If the agencies involved in the information gathering process pre-birth and post-birth had obtained all the information which was available to them (including medical records), assessed the risk factors realistically, and put in place Child Protection measures which would have resulted in continued monitoring and assessment over a longer period of time. This would have resulted in the case being subject to regular inter-agency review and closer scrutiny by both Social Workers and Health Visitors. The case would not have been closed subsequently without a formal inter-agency review.  

If there had been comprehensive communication of reports, assessment forms and minutes of the various meetings which took place both pre and post birth to the other agencies involved in the case after it was closed to the Social Work team at Royal Alexandria Hospital. In particular Health Visitors and Family Matters should have been provided with all the information available on Kimberley Hainey and Declan.  Had they been so, then the Health Visitors would have categorized the case as one requiring ‘intensive’ as opposed to ‘additional’ support, and would have called for more intensive social work involvement. Family Matters in turn would have referred the case to the Area Team of the Social Work Department prior to Declan’s first birthday with a view to Child Protection measures being taken and /or a referral to the Reporter being made. 

If the medical information relating to Kimberley Hainey’s long history of drug and alcohol abuse, together with details of her psychiatric history and inpatient stays at Dykebar Hospital had been gathered by Social Work at the Royal Alexandria Hospital in early 2008, and passed to all social work and health staff who had continuing responsibility for Declan. Had the available information been obtained, it would have contributed in April 2008 to a more realistic assessment of the risks which existed in relation to Kimberley Hainey’s ability to care for her son and would have continued to be an important factor in any continuing assessment process. 

If there had been proper, professional inter-agency and intra-agency communication among social work and health staff responsible for the case. When there is comprehensive intra-agency communication then informed decisions can be taken by those in senior positions and action plans produced which have meaning, clarity, and detail, including instructions as to individual responsibility and clear timetabling. 

Having determined that on the balance of probabilities neglect was a contributory factor, the following defects in the system contributed to Declan’s death: 

There was no system in place whereby one of the agencies responsible for Declan’s well-being was in overall charge and there was no system whereby one named individual was responsible for coordinating all available information. This defect resulted in no formal inter-agency meetings taken place, especially in the period from February 2009. Had such systems existed then those responsible for the care of Declan would have been aware of all that was happening and all that was not happening and steps would have been taken to protect him from the risks resulting from Kimberley Hainey’s inability to take proper care of her son. 

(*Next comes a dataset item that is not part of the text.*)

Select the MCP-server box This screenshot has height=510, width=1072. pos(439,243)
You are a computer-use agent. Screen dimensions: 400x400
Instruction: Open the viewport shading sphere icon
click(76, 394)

There was no system in place in relation to obtaining medical information. There was a fundamental lack of knowledge by Social Work staff at the Royal Alexandria Hospital as to what information they were entitled and how they might obtain it. As has been determined, had such information been available, there would have been a material difference in approach to the case by both Family Matters and Health Visitors and decisions taken in the initial assessment process would have resulted in more protection for Declan. 

The following four factors are relevant and recommendations have been made in respect of these: 

  • Staffing levels in Social  Work and Health Services,
  • Action to be  taken when a Notification of Concern in relation to an unseen child is received by  a social work department,
  • The distribution of medical information to those working in cases where there are children of substance misusing parents or care
  • Mandatory training of general practitioners in the guidance and protocols relating to child protection. 

“When the findings and recommendations of an inquiry such as this are produced, the expression ‘lessons have been learned’ is one which is perhaps often used without much thought to its practical application. Some five years have passed since Declan died, and those in positions of management responsibility, as well as all staff, have taken their duties and obligations seriously, and many changes have now been made to remedy defects and tighten procedures and channels of communication. It is appropriate that the Inquiry recognises those improvements and the work that has gone into achieving them and I do so now.”